Output the stretch from the line containing "The height and" through the line containing "(740, 286)." as a two-column CSV with the header text,answer. Give one row per item, with each value in one quoted field and line breaks replaced by spaces.
======== GIVEN DATA
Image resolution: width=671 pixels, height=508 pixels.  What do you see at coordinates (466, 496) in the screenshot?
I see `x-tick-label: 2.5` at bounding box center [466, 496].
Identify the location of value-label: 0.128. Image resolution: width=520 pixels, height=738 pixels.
================
======== GIVEN DATA
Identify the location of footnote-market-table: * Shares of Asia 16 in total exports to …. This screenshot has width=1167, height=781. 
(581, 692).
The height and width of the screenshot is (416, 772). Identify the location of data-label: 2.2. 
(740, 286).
================
#### OUTPUT FOR THIS TASK:
text,answer
"The height and width of the screenshot is (416, 772). Identify the location of data-label: 2.2.","(740, 286)."